BEGIN

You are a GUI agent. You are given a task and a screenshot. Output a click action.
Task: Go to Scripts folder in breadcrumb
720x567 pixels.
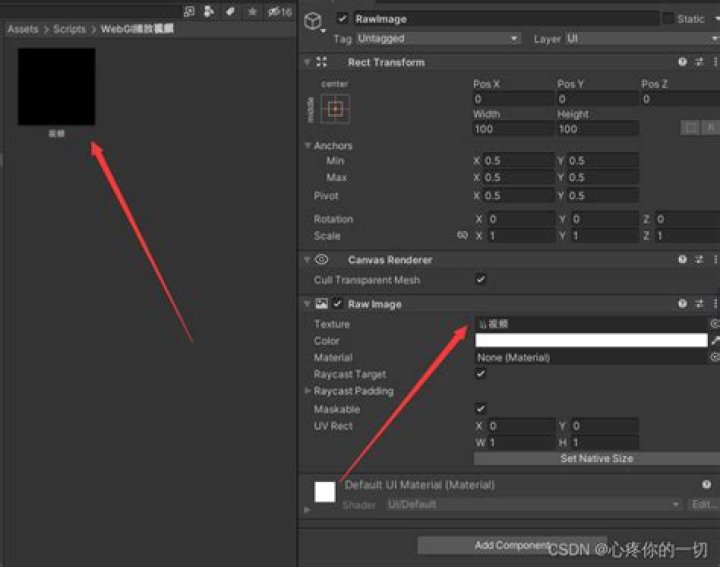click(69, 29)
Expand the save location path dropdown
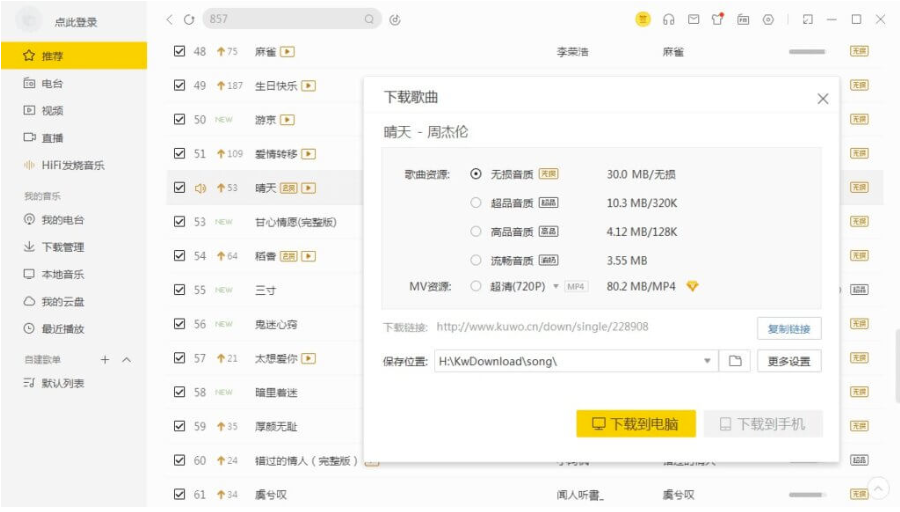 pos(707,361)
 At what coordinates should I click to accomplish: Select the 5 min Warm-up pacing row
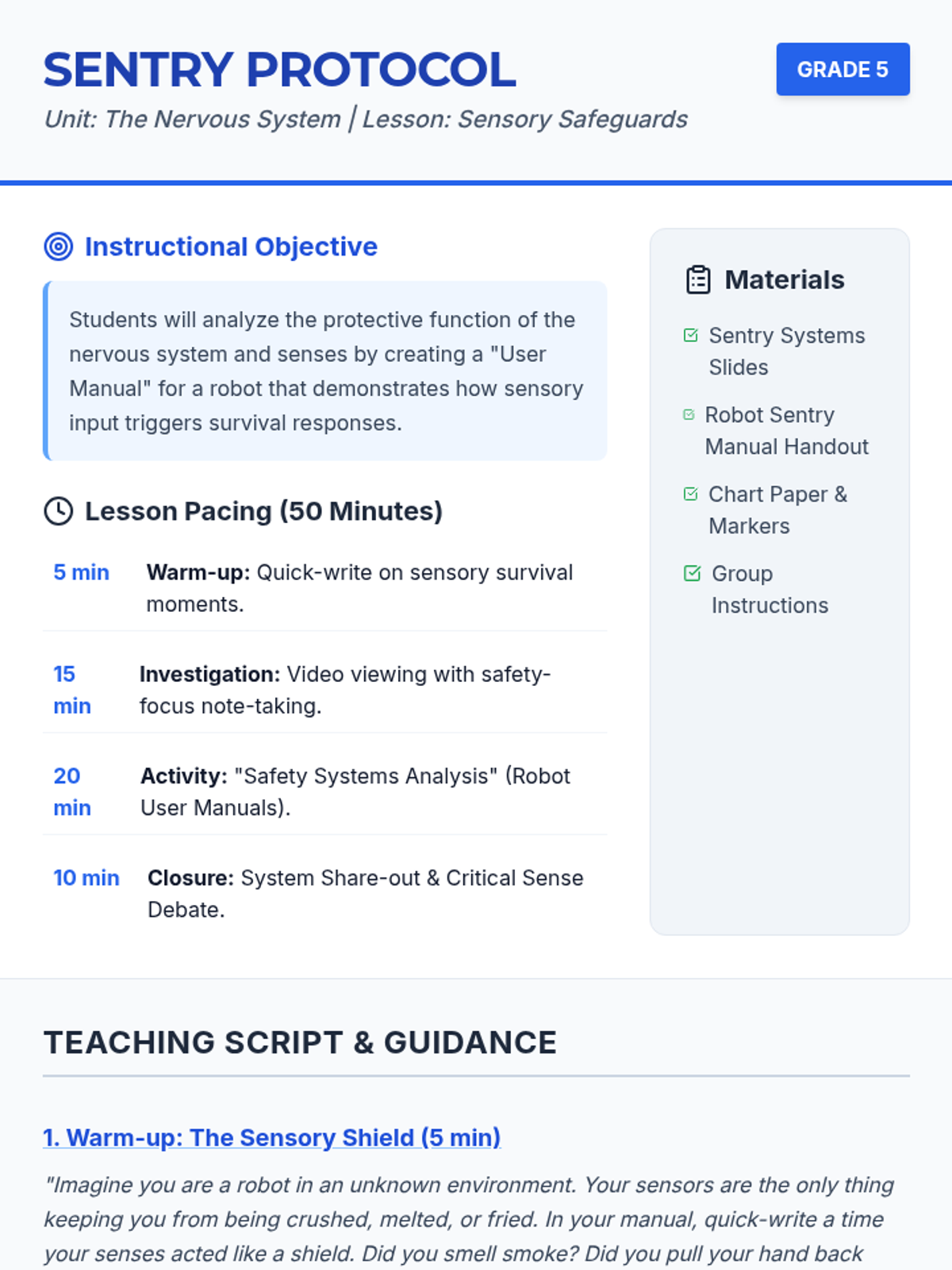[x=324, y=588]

END

§ **TASK TO COMPLETE**
Please copy all of the data above line for line, leaving out the pictures.

§ **RESPONSE BELOW**
You are a GUI agent. You are given a task and a screenshot. Output a click action.
Task: Go to Scripts folder in breadcrumb
720x567 pixels.
click(69, 29)
Expand the save location path dropdown
 pos(707,361)
 At what coordinates should I click to accomplish: Select the 5 min Warm-up pacing row
[x=324, y=588]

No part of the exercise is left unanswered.